#### CONSIGNE:
Poursuivez le texte sur la question ecclésiastique au Monténégro à partir de sa dernière phrase.

#### TEXTE SÉLECTIONNÉ:
»»
Le débat touche à l’identité nationale des Monténégrins, dans des Balkans où les appartenances confessionnelles sont souvent à la base des identités nationales. Les écrits du prince-évêque Petar II Petrović Njegoš (1813-1851), le « grand Njegoš », considéré comme le plus grand poète de la langue serbo-croate, ne laissent pourtant guère place aux doutes. Il se considérait comme « de foi serbe orthodoxe », tout en insistant sur sa « nationalité monténégrine », tandis que ses sujets se définissaient volontiers comme « Monténégrins, c’est-à-dire les meilleurs des Serbes »… L’indépendance ecclésiastique du Monténégro, incontestable aux XVIIIe et XIXe siècle, doit-elle donc être considérée comme un pis-aller, une réponse de circonstance à la disparition du patriarcat serbe ? C’est bien sûr la conclusion que tirent les unionistes, mais elle est contestée par les partisans de l’indépendance politique et ecclésiastique du Monténégro.

Si le métropolite Amfilohije a toujours considéré l’Église monténégrine autocéphale comme une secte schismatique et marginale, sa position sur le fond du dossier est plus ambiguë qu’il n’y paraît au premier regard. Prélat d’une grande culture, artisan majeur du revival spirituel et national serbe dès les années 1980, Amfilohije est aussi un homme de pouvoir, qui entretient des relations complexes avec le régime de Milo Đukanović, l’indéboulonnable maître du Monténégro, qui alterne depuis 1991 les fonctions de Premier ministre et de Président de la République, charge qu’il occupe à nouveau depuis le 20 mai 2018. Depuis la restauration de l’indépendance, en 2006, les relations entre le pouvoir monténégrin et l’Église serbe peuvent se résumer à une longue litanie de tensions et de provocations. Tout est prétexte à conflit, notamment les projets immobiliers de l’Église, tandis qu’Amfilohije multiplie les sorties incendiaires à l’encontre de Milo Đukanović, qui est même désormais menacé d’anathème.
««
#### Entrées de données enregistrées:
»»
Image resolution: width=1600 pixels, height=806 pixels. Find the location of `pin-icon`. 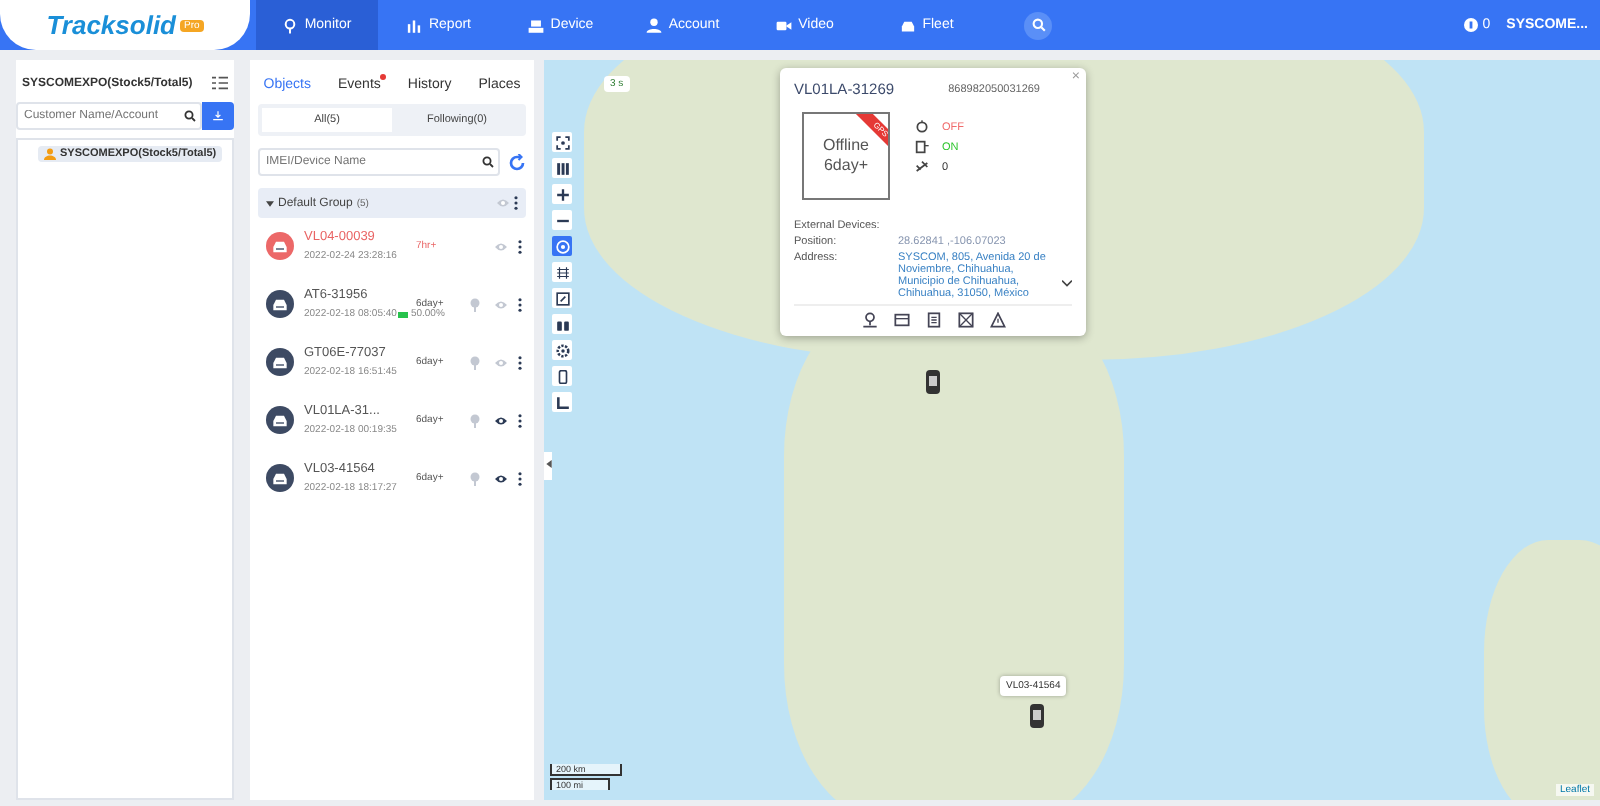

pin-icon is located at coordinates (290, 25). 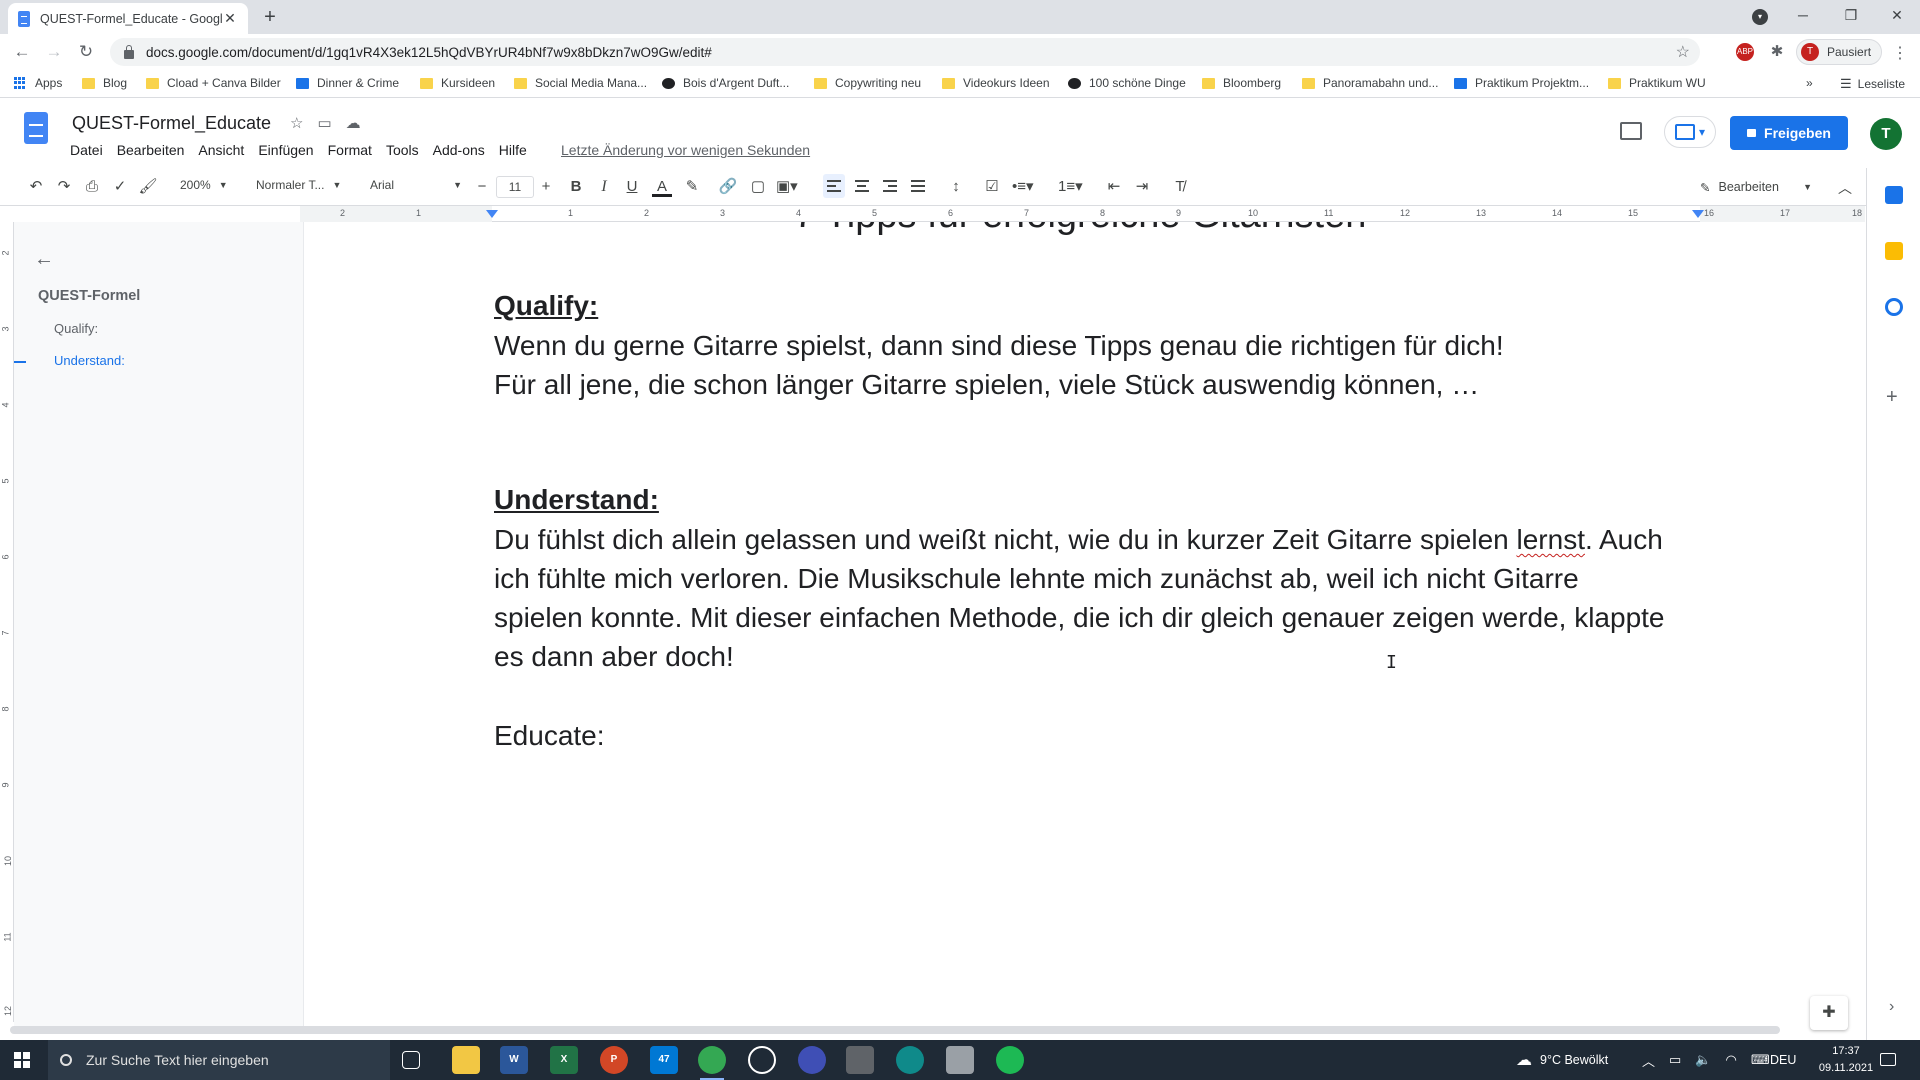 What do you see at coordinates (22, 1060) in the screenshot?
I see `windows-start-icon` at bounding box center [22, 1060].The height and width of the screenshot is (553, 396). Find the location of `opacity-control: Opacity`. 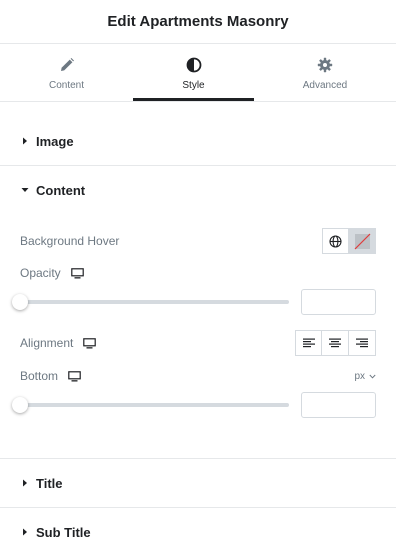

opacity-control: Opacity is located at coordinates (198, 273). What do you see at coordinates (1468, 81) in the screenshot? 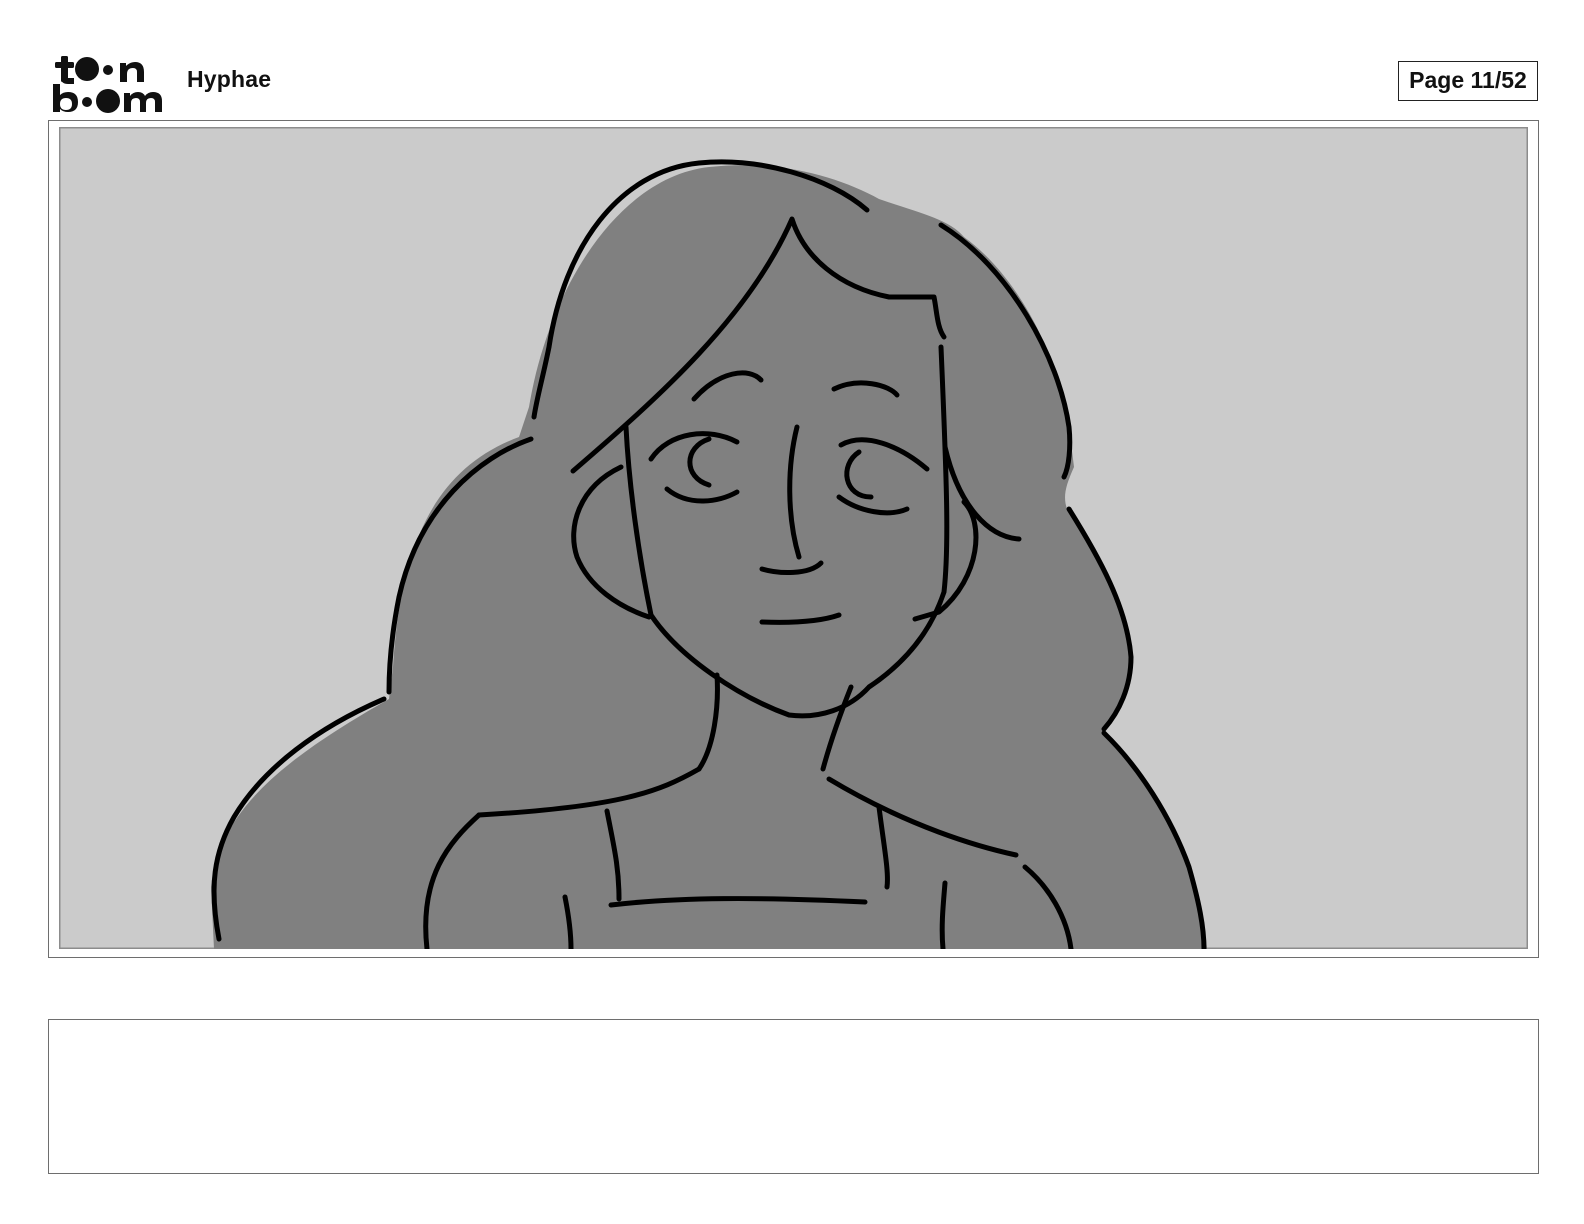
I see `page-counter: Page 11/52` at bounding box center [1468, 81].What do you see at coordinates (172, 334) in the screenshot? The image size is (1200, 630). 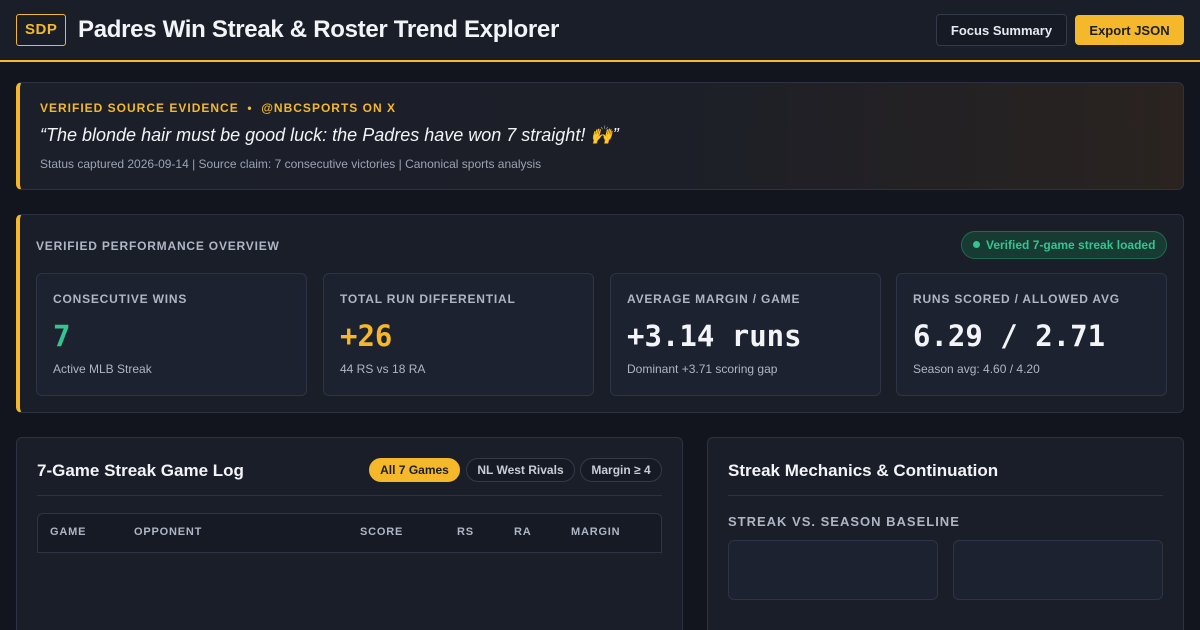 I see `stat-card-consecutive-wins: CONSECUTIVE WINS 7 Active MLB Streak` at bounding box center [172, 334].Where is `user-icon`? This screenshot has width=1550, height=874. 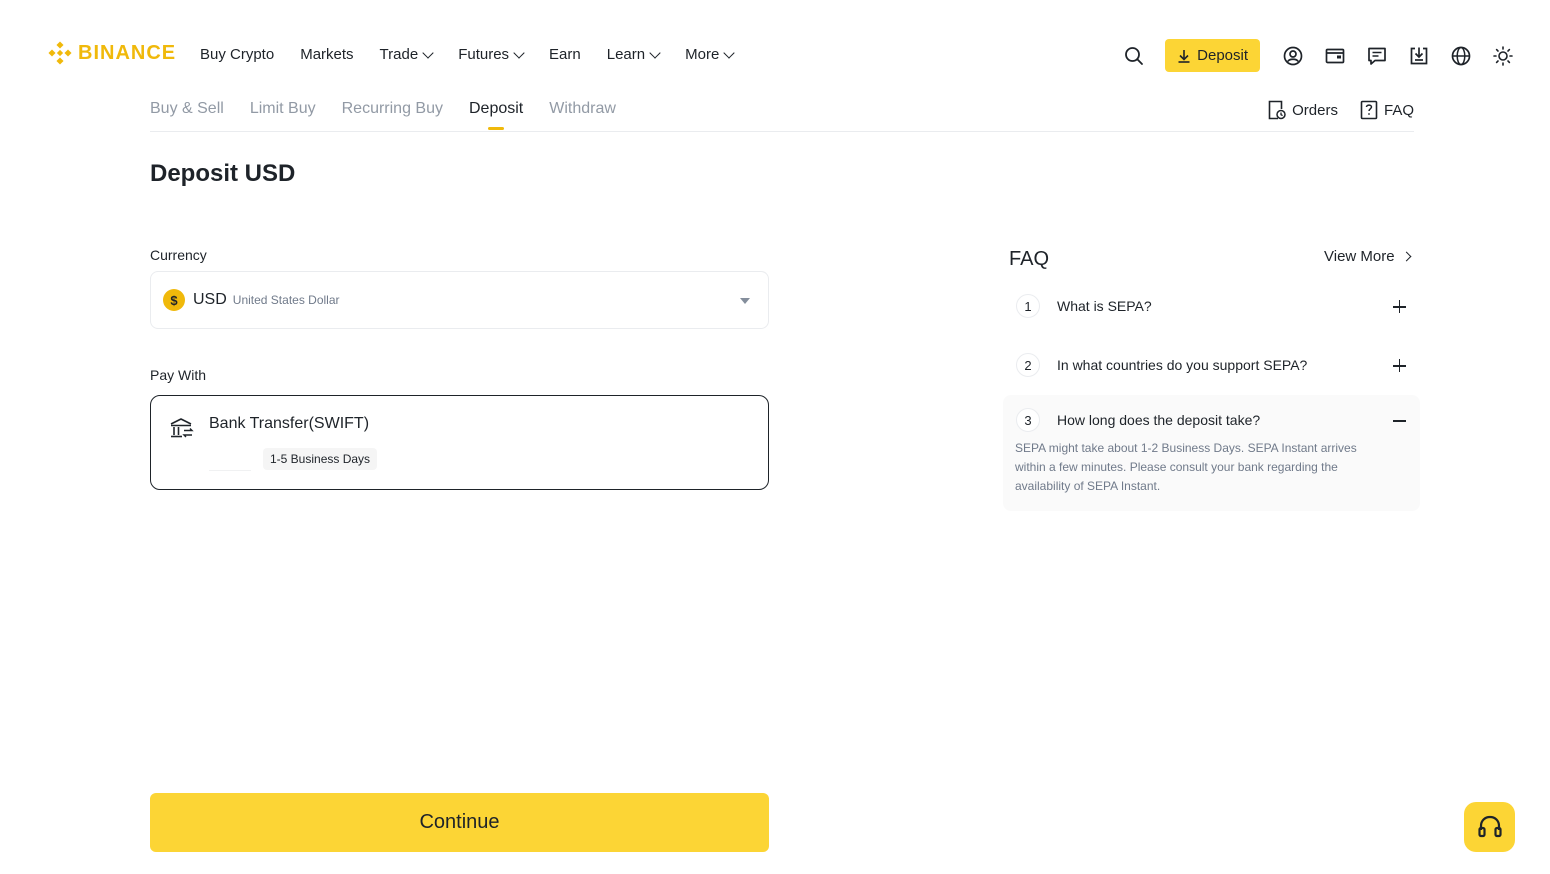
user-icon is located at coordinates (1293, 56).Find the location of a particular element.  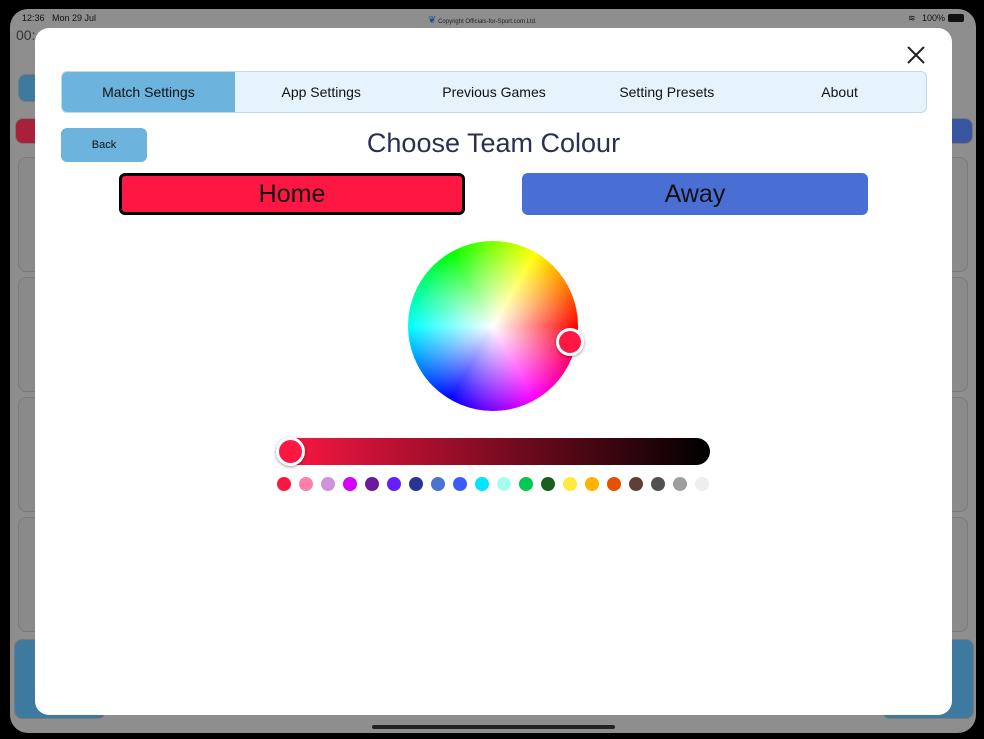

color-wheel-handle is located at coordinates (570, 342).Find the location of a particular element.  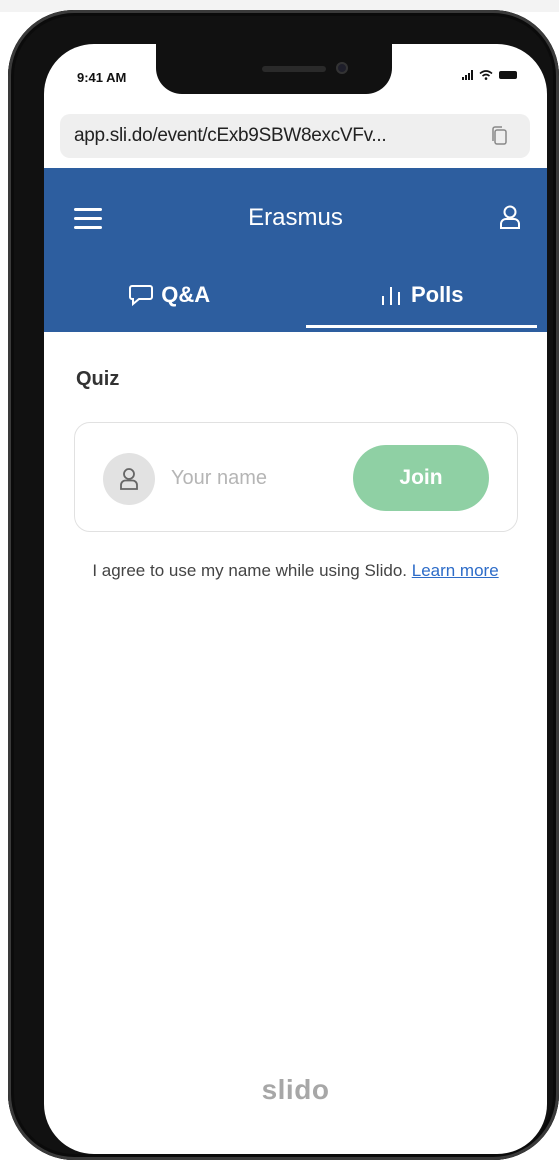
««
#### RÉSULTAT DE L'EXERCICE:
À Lustica, au Monténégro, le 8 août 2014, le métropolite Amfilohije donne la communion à des fidèles (© 2016 Draskovic |iStock).
En effet, le Parlement monténégrin a adopté à la mi-mai une loi sur la liberté religieuse, dont une annexe évoque les biens des communautés religieuses[2] : celles-ci ne pourront conserver leurs biens que si elles peuvent arguer de titres légaux de propriété, ce qui n’est bien sûr pas le cas pour la plupart des églises et des monastères de l’Église orthodoxe serbe, notamment les grands monastères de Cetinje, résidence du métropolite, ou d’Ostrog, véritable cœur de l’orthodoxie au Monténégro. Naturellement, Amfilohije a aussitôt dénoncé une tentative « d’usurpation » par « l’État athée », laissant augurer d’une violente querelle des inventaires à la monténégrine… Solidaire, le Saint-Synode de l’Église russe a même exprimé sa « profonde préoccupation face à la dégradation de la situation »[3].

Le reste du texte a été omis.